Measurement of the Fracture Toughness of Ceramic Materials Using a Miniaturized Disk‐Bend Test

Abstract

The fracture toughness of several ceramic materials has been measured using a miniaturized disk‐bend test apparatus and methodology based on small disk‐shaped samples 3 mm in diameter. The method involves the Vickers indentation of specimens ranging in thickness from 300 to 700 μm, and testing them in a ring‐on‐ring bending mode. New experiments on a glass‐ceramic (GC) and Si3N4 have been performed to demonstrate the validity of the technique, supplementing the original work on ZnS. The fracture resistances of these materials increase with increasing crack length (R‐curve behavior).

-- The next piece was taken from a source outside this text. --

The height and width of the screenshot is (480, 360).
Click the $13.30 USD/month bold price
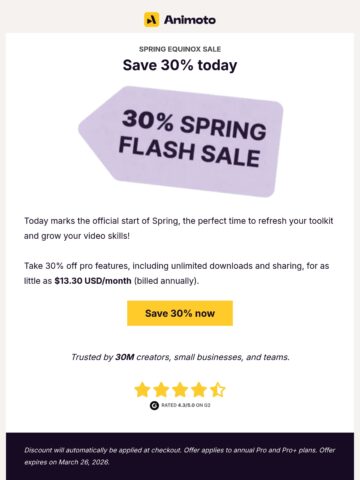[x=93, y=281]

The data are analyzed using a specific model for the relationship between fracture resistance and crack length; this model enables the R‐curve behavior to be treated analytically, and the fracture resistance at “infinite” crack length to be evaluated using a straightforward graphical procedure. The resulting values of the fracture toughness for ZnS, GC, and Si3N4 are 0.74 ± 0.02, 2.18 ± 0.09, and 4.97 ± 0.07 MPa‐m1/2, respectively, which are all in very good agreement with values obtained from conventional fracture toughness tests on large specimens. The results verify the utility of the miniaturized diskbend method for measuring the fracture toughness of brittle materials.